═════ Document segment ═════

SQL Server 2005
Partition
ed Tables and Indexes

Author: Kimberly L. Tripp, Founder, SQLskills.com

Summary: Although partitioning tables and indexes has always been a design tactic chosen to improve performance and manageability in larger databases, Microsoft SQL Server 2005 has new features that simplify the design. This whitepaper describes the logical progression from manually partitioning data by creating your own tables to the preliminary features, which enabled partitioning through views in SQL Server 7.0 and SQL Server 2000, to the true partitioned table features available in SQL Server 2005. In SQL Server 2005, the new table-based partitioning features significantly simplify design and administration of partitioned tables while continuing to improve performance. The paper's primary focus is to detail and document partitioning within SQL Server 2005 – giving you an understanding of why, when and how to use partitioned tables for the greatest benefit in your VLDB (Very Large Database). Although primarily a VLDB design strategy, not all databases start out large. SQL Server 2005 provides flexibility and performance while significantly simplifying the creation and maintenance of partitioned tables. Review this document to get detailed information about why you should consider partitioned tables, what they can offer and finally how to design, implement, and maintain partitioned tables.

Scripts from this Whitepaper:

The scripts and examples used in the code samples for this whitepaper can be found in the SQLServer2005PartitionedTables.zip file.


Why do you need Partitioning?

Before one can talk about how to implement partitioning and the features of partitioning one must first understand the need; what are partitions and why might someone consider using them? When you create tables, you design those tables to store information about an entity – i.e. customers or sales. Each table should have attributes that describe only that entity and for customers and sales the historical premise is that all of your customers and all of your sales go into their respective tables. While a single table for each entity is the easiest to design and understand, it may not be the best for performance, scalability and manageability especially as the table grows large. Partitioning can provide benefits for both large tables (and/or their indexes) and tables which have varying access patterns. More specifically, through partitioning practices large tables have better scalability and manageability and the use of tables that have changing data is simplified when adding or deleting large "chunks" (or ranges) of data.

═════ Data block ═════

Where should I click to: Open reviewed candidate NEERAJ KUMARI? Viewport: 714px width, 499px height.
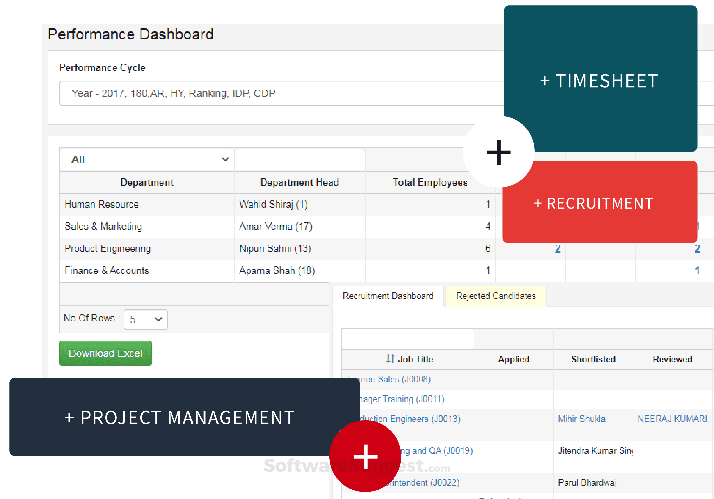point(672,418)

═════

To-do list:
• A. In the SQL Server 2005 partitioning text, which file holds the scripts and examples used in the code samples?
• B. Please extend the SQL Server 2005 partitioning text, continuing from the point where it stops.
The lines are not needed for these tasks.

The answers:
• A. The SQLServer2005PartitionedTables.zip file.

• B.
 

So what constitutes a large table? The idea of VLDB (Very Large Database) is that the total size of the database is measured in hundreds of gigabytes or even terabytes but the term does not necessarily specify individual table sizes. A large table is one that does not perform as desired or one where the maintenance costs have gone beyond pre-defined maintenance periods. Furthermore, a table can be considered large if one user’s activities significantly affect another or if maintenance operations affect other user’s abilities. In effect, this even limits availability. Even though the server is available, how can you consider your database available when the sales table’s performance is severely degraded or even inaccessible during maintenance for 2 hours per day, per week, or even per month? In some cases, periodic downtime is acceptable yet it is often possible to avoid or minimize downtime through better design.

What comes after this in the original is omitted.